Items from a data source

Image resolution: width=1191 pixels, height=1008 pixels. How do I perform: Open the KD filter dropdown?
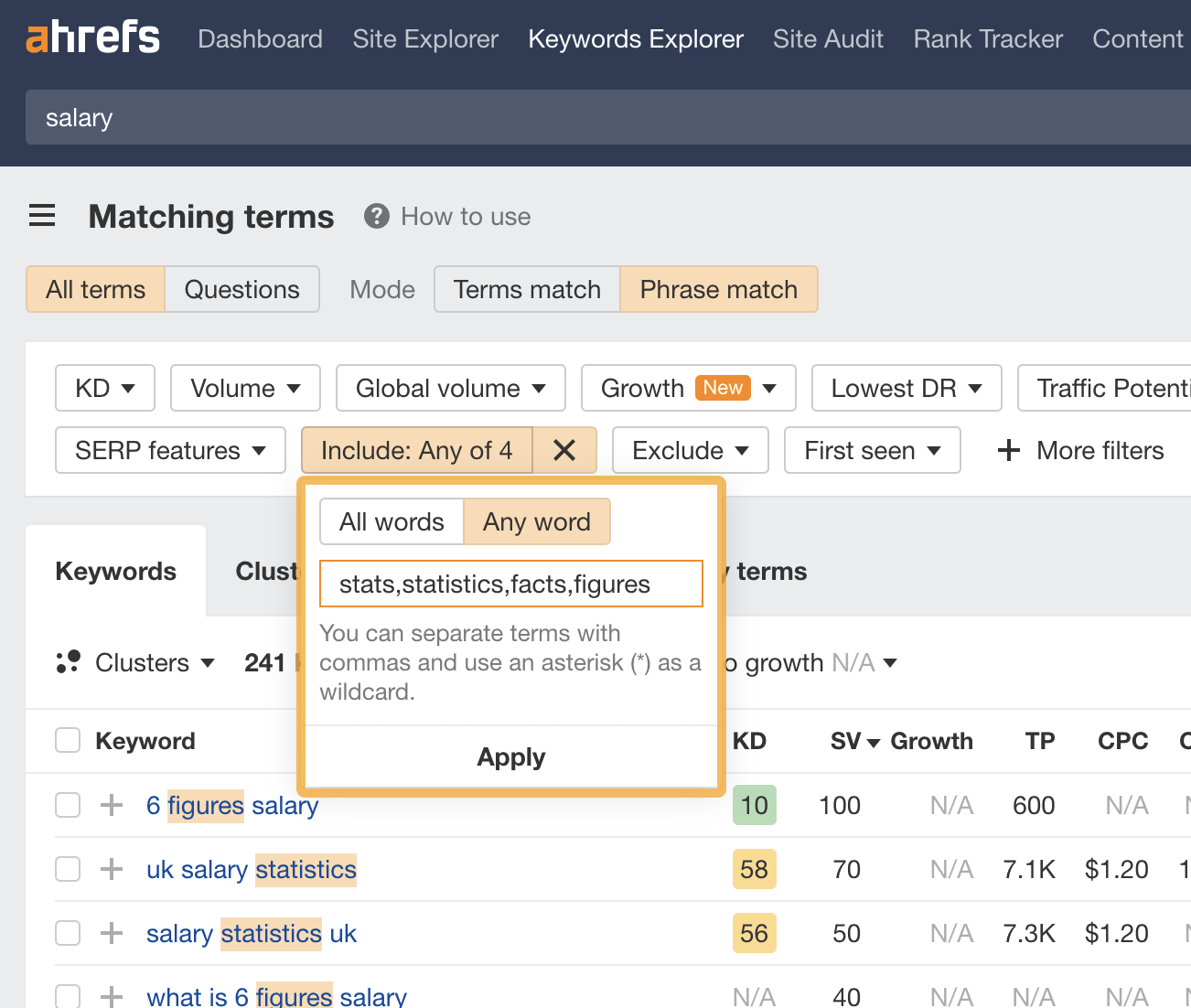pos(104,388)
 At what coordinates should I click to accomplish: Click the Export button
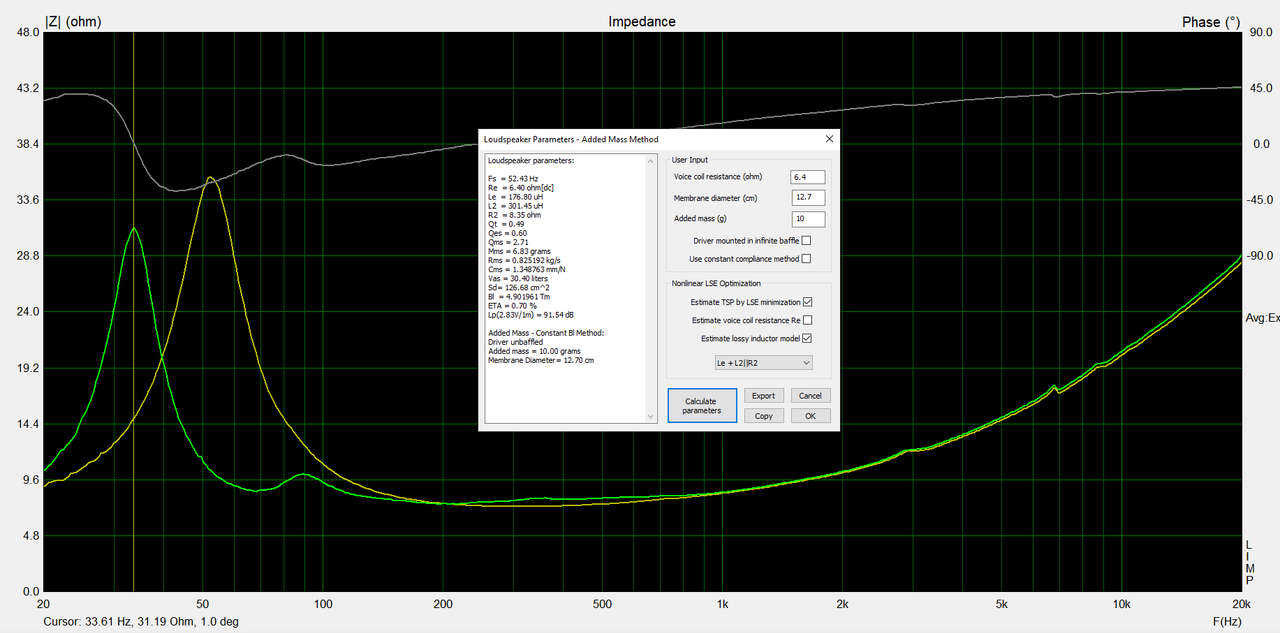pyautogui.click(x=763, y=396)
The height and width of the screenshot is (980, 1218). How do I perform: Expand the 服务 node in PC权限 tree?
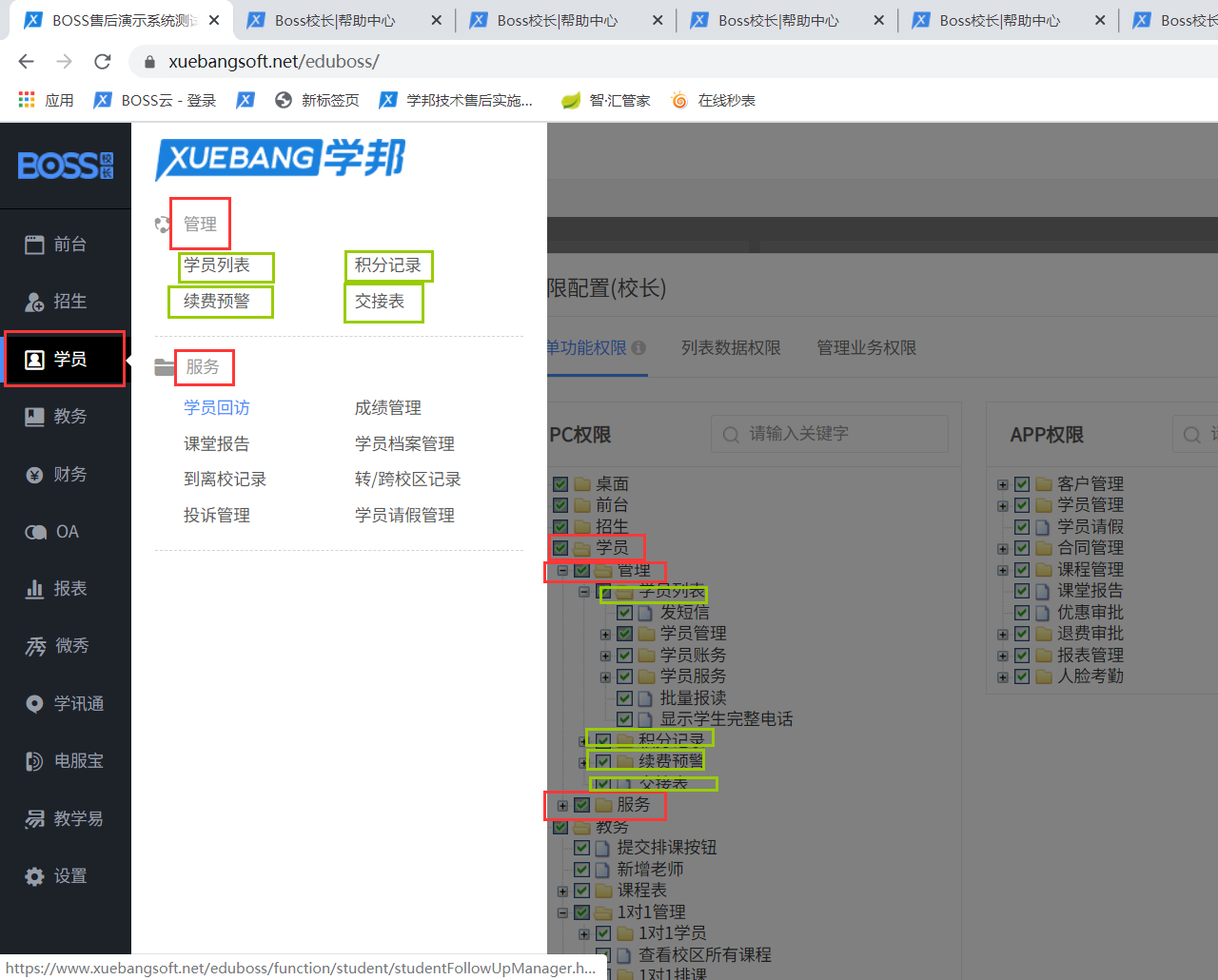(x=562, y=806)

Activity
The lines to be quoted run from the line containing "At what coordinates" through the end of the entries above, both included; quote them exactly and leave out any pictures.

Answer space
 At what coordinates should I click to accomplish: Click the Export button
pyautogui.click(x=763, y=396)
The height and width of the screenshot is (980, 1218). How do I perform: Expand the 服务 node in PC权限 tree?
(x=562, y=806)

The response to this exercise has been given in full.